PROVIDED DATA:
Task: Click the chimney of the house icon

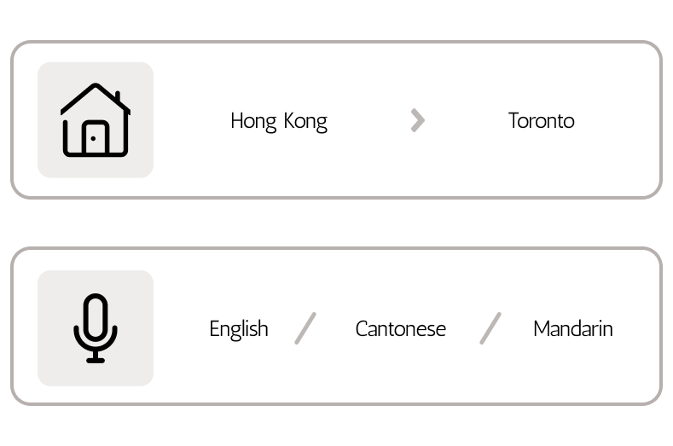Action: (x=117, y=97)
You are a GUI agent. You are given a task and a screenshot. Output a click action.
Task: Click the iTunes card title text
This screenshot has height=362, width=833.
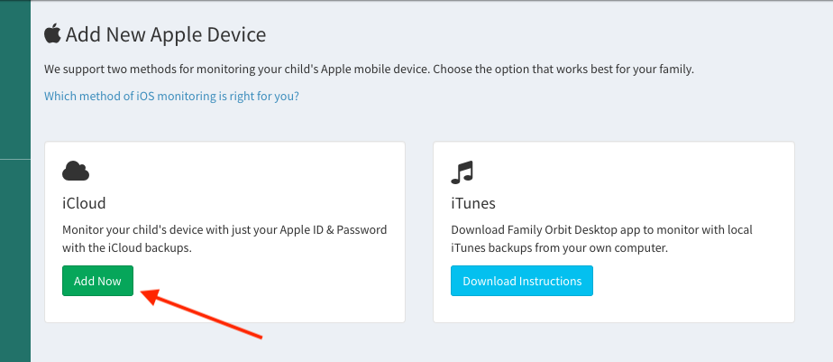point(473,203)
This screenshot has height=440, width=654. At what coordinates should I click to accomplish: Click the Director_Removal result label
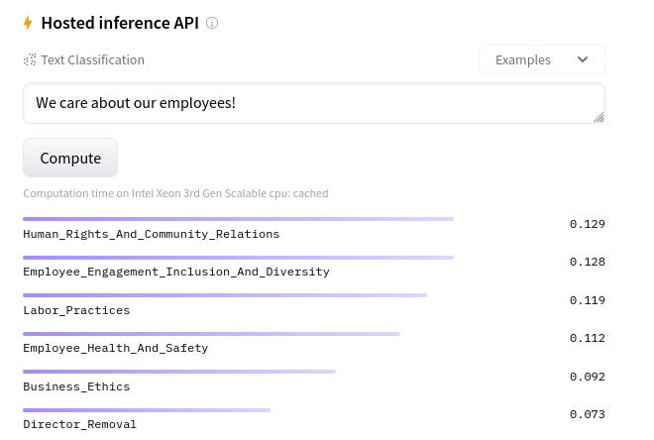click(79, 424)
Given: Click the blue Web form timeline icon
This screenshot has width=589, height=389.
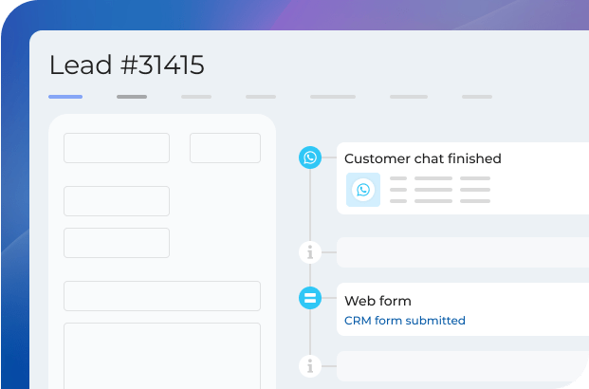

EXERCISE BRIEF:
Going from the line that holds "You are a GUI" to the end of the listing above, copy each line exactly and nothing more, leaving pictures aside.

WRITTEN SOLUTION:
You are a GUI agent. You are given a task and a screenshot. Output a click action.
Task: Click the iTunes card title text
This screenshot has height=362, width=833.
point(473,203)
This screenshot has height=440, width=654. At what coordinates should I click to accomplish: Click the Director_Removal result label
click(79, 424)
Given: Click the blue Web form timeline icon
This screenshot has width=589, height=389.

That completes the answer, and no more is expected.